Vibration serviceability assessment of office floors for realistic walking and floor layout scenarios: Literature review

Abstract

Over the last two decades, office floors have been built progressively lightweight with increasing spans and slenderness. Therefore, vibration performance of office floors due to walking dynamic loads is becoming their governing design criterion, determining their size and shape, and therefore overall weight and embodied energy of the building. To date, floor design guidelines around the world recommend walking load scenarios in offices featuring some or all of the following standard characteristics: (a) walking loads are assumed to be periodic dynamic excitation represented by the Fourier series, including harmonics corresponding to up to the first four integer multiples of the pacing frequency of which at least one is exciting the floor at a resonant frequency and (b) single person walking. However, the literature surveyed provides evidence that such assessment methodology is potentially an over-simplification which does not reflect real walking load scenarios, since crucial features of the floor vibration source, path and receiver are missing.
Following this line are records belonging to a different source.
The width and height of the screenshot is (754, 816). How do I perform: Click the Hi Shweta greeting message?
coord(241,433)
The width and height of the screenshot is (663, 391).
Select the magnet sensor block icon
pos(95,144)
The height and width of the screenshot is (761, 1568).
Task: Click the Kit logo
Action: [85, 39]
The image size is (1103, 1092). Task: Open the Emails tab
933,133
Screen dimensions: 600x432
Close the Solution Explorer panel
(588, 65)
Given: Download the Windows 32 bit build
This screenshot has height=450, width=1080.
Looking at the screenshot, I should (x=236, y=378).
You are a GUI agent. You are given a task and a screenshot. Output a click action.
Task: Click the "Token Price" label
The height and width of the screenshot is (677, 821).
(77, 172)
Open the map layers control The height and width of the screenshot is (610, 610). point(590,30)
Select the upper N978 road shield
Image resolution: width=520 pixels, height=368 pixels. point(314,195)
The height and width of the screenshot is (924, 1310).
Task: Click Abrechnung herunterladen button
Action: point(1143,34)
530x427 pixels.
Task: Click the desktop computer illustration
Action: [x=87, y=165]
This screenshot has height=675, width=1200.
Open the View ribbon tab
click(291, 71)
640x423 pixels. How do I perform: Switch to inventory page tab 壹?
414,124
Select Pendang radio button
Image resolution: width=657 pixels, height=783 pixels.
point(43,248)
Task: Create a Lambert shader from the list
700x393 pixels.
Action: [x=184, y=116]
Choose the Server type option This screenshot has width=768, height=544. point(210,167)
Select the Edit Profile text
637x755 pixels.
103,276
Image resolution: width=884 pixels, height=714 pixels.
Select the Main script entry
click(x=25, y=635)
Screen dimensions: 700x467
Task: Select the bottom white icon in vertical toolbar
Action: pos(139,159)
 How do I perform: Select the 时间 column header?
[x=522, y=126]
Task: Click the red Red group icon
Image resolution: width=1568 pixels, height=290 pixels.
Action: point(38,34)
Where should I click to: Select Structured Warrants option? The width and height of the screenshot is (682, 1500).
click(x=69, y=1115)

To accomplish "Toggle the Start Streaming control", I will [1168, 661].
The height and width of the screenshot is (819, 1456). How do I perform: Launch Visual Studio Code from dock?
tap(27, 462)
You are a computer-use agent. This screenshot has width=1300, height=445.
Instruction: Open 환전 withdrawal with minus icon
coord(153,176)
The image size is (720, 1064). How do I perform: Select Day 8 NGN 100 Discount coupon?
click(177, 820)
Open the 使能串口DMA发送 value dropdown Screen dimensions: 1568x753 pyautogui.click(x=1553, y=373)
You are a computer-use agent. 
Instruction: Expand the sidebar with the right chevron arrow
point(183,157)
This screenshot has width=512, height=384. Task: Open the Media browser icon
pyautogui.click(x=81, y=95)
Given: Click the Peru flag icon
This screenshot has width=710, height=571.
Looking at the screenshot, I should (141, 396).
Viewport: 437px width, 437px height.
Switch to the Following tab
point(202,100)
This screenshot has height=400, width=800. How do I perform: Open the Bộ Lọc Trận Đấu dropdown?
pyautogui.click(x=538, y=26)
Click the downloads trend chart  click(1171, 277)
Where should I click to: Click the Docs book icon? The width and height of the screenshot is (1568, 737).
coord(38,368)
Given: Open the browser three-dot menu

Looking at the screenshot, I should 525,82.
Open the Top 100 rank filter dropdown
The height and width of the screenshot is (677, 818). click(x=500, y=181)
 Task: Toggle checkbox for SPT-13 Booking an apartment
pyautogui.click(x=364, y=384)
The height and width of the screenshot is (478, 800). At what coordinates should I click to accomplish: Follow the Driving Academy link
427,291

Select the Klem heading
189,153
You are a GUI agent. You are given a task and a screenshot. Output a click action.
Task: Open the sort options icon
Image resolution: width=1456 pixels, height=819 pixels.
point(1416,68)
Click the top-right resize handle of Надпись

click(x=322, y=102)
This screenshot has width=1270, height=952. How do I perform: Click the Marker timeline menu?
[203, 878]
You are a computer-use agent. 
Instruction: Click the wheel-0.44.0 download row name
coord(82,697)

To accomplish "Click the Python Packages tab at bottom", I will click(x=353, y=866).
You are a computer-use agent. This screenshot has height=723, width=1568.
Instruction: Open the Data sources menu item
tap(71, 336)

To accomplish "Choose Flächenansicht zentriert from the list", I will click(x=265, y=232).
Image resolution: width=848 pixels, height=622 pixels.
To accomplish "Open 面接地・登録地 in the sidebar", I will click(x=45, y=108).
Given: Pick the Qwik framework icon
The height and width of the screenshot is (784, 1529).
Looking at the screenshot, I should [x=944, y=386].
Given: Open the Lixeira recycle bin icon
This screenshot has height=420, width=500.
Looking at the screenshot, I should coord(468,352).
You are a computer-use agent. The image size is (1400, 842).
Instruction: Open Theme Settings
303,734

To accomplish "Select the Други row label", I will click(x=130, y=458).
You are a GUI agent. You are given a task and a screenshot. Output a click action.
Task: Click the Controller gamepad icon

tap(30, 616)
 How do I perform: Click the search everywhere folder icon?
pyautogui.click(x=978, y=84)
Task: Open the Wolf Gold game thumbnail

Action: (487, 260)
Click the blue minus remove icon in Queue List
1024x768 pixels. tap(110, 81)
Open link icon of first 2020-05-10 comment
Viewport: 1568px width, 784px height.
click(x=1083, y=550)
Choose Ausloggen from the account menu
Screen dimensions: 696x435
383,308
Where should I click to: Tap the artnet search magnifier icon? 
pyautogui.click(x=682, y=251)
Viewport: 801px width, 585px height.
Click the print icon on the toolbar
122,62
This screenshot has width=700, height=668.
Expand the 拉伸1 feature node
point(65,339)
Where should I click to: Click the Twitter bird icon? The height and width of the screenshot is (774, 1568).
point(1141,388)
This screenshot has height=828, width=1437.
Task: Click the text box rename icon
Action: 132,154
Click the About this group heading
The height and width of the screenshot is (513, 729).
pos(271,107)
First, in terms of vibration source, realistic scenarios need to feature (a) moving rather than stationary walking forces, (b) stochastic nature of human gait, (c) simultaneous multi-person walking and (d) human–structure interaction. Second, for the transmission path (i.e. office floor structure), two features are needed to consider: (a) realistic office floor layouts and (b) presence, or absence, of non-structural elements. Finally, for the vibration receivers (i.e. floor occupants), (a) vibrations calculated at floor locations occupied by users (instead of at the potential highest response location which may not be occupied), (b) actual period over which occupants feel vibration due to such excitation and (c) assessment of vibration levels based on their probability of occurrence. This study therefore addresses these seldom considered but increasingly important features and discusses realistic approaches to floor design for vibration serviceability.